TO DO | Extend the remembrance of sports-talk partner Steve Fredericks below, picking up right after its final sentence.

He had called me about a month ago, out of the blue. Steve was a guy who, in retirement, was all about enjoying his solitude, so I knew something was amiss.
He never talked about his illness that much with me, though I knew about it. He was a guy who never wanted to burden anyone else with his problems.
The way it was told to me by his wife, Nancy, Steve waited for his oldest daughter, Robyn, to arrive from Spain, where she lives. And then, about an hour-and-a-half later, with Nancy, Robyn, and Debbie, his other daughter, at his bedside, he peacefully let go.
In the 1990s, Steve and I worked together as a sports-talk team. Judging from the abundance of e-mails I received after the news of his passing, our little radio show meant a great deal to many. Any success I have had in the sports radio business can be attributed to the time I spent working with Steve Fredericks, who more than anything, taught me how to be a professional.
We were thrown together on the air, in an important evening drive-time slot. I was making a transition to full-time radio from newspaper journalism, and he was trying to achieve one more triumph in a legendary radio career.
Truth was, I was scared. Listening to Fredericks over the years, I didn't mind that he was abrasive. I wondered how he could be so abrasive with the wrong opinion. (A sports talker is nothing unless he thinks he's right about everything.) I thought our show would be a constant wrestling match, with me getting bulldozed by the savvy veteran. But magic happened.

RECORD EXTRACTS |
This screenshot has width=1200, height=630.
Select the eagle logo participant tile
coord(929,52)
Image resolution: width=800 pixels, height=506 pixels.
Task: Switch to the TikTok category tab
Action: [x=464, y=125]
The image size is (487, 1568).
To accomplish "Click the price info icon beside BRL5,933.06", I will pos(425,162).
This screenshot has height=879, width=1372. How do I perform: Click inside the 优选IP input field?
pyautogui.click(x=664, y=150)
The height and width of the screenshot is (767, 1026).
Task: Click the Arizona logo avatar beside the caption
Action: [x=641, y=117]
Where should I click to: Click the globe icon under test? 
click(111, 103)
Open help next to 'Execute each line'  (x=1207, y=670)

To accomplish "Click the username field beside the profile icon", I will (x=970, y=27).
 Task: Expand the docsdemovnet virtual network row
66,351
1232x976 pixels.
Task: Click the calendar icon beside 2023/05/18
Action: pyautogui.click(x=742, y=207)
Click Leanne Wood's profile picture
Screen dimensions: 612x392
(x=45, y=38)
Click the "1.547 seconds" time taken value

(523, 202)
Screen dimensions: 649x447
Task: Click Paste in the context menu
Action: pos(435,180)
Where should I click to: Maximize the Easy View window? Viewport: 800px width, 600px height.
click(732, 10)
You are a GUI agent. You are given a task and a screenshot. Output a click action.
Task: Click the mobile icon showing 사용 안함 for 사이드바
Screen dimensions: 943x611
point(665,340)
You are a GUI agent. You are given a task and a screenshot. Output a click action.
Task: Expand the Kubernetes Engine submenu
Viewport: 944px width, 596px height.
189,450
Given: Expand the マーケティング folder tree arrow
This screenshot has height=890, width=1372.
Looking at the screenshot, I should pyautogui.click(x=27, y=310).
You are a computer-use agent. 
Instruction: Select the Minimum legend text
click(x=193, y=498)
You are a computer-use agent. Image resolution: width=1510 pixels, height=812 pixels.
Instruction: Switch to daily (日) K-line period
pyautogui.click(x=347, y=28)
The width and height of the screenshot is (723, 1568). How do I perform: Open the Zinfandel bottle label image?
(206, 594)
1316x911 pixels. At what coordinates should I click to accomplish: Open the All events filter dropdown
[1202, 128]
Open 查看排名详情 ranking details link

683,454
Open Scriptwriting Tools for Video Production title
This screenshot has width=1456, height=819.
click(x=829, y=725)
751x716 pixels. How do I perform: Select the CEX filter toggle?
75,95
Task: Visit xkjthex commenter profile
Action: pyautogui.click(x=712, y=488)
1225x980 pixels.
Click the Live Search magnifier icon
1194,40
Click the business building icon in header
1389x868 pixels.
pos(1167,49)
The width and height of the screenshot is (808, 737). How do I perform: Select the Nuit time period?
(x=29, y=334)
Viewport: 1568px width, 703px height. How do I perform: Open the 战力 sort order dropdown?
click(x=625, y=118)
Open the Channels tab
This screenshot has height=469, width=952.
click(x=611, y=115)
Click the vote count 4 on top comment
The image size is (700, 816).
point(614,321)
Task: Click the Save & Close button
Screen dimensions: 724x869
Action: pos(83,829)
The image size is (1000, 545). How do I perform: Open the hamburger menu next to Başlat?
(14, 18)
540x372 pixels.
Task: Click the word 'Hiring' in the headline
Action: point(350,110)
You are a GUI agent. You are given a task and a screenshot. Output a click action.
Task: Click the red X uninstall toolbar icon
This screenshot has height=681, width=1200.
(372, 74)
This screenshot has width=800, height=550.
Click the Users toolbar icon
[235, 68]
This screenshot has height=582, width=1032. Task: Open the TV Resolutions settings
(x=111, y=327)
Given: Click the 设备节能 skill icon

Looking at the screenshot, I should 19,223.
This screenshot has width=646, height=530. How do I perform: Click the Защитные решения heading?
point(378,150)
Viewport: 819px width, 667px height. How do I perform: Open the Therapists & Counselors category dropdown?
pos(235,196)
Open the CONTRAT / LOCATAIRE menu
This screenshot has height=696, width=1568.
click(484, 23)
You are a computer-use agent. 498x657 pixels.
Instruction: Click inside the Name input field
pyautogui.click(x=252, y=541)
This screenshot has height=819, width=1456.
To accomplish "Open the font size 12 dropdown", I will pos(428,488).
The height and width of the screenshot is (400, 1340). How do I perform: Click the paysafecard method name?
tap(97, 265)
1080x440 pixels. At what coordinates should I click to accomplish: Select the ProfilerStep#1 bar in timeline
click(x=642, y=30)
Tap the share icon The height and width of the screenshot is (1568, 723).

RESPONSE TO THIS TASK |
We didn't even consult one another about our subject matter the first day on the air, and the show somehow flowed with the ease of running water. Steve saw it right away - the show would be much better with him being the straight man and me being the tempestuous kid he could rein in with a deep-voiced chuckle.
We talked about sports but also about life, and about modern culture and about politics. We had fun, and in doing what we did, the audience also seemed to have fun.
Steve Fredericks was a wise and learned man. He knew a lot about a lot, and could hold an intelligent conversation with you on most any subject. We were never at a loss for material. He was a man in full, and the stories of his life experiences flowed regularly.
We were in a commercial break one day and I was reading a newspaper story about Fred Grandy. The actor who played the character Gopher on the 1980s television show The Love Boat was running for the U.S. House of Representatives from Iowa. Here was our conversation:
"Hey, Steve, look at this - Fred Grandy is running for the House."
"I partied with Fred Grandy."
"Huh?"
"Yeah, we were friends. When I was up working in Boston, he was a member of this acting troupe up there - I was dating Jane Curtin at the time and she was with the troupe."
"Ah . . . Jane Curtin? From Saturday Night Live?"
"Yeah."
Fredericks recalled that he, Grandy, Curtin, and others would sometimes revel all day while idling around Boston Harbor on a borrowed boat.
"Steve, you have the key to his skeleton closet!" I exclaimed.
"Ah, let him be a politician," Steve answered. "Would he be any different?"
And by that time, we were back from commercial and I had to re-program myself back into complaining about the Eagles or something.
On another break, Fredericks might tell me about an evening of carousing with his buddy, Boston Bruin Wayne Cashman, where the two of them didn't get back to their homes until about 5 a.m. The Bruins were playing that night and Fredericks went in to see Cashman after a pregame skate.
"How you doing, Hoss?" Steve asked him. And Cashman proceeded to throw up on his skates and Fredericks' shoes.
Of course, those were the wild days of Steve Fredericks.
The last 30 years of his life, he lived as a sober man - a response to his embarrassing arrest on a Kensington street corner, caught trolling for heroin. Thieves who had seen him get pinched later stripped his car and stole his golf clubs from the trunk.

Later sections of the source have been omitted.